- Stored data -
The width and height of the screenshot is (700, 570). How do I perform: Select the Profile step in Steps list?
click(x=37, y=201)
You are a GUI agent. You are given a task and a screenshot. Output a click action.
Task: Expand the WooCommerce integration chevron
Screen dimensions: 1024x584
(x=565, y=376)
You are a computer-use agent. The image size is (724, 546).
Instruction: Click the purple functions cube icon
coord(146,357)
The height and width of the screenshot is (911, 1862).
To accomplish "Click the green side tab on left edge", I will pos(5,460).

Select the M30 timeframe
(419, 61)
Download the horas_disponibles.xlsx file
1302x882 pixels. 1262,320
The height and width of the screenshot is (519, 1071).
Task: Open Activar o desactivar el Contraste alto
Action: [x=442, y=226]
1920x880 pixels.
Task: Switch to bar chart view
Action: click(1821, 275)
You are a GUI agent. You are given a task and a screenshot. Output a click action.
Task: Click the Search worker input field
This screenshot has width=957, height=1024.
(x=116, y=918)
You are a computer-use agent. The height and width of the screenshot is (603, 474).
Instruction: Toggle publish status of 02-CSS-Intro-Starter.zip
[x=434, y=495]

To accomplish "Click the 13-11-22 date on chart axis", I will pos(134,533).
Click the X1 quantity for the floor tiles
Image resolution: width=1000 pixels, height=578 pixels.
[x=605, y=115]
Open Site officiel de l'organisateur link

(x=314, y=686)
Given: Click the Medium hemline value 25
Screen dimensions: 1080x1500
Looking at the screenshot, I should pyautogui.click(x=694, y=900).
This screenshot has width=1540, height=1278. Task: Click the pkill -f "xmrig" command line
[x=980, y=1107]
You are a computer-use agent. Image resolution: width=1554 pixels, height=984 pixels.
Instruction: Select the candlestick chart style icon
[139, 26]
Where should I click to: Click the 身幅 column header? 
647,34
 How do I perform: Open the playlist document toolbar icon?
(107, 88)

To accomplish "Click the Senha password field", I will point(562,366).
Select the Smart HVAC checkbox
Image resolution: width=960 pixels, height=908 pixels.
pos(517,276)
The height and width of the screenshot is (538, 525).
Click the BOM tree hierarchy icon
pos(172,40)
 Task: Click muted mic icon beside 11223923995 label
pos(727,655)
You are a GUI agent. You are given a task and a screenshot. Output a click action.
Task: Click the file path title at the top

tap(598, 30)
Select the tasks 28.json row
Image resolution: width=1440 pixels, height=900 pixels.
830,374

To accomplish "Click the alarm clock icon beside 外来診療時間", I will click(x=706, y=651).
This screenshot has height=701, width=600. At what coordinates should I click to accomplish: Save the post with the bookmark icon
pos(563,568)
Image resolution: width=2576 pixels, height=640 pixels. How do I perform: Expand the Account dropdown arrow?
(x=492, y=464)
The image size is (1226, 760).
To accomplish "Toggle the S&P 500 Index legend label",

- Exercise prompt -
Beginning at the line that holds "The image size is (1226, 760).", reproduce each line of the records above down to and including the last one.

- Answer box -
The image size is (1226, 760).
To accomplish "Toggle the S&P 500 Index legend label",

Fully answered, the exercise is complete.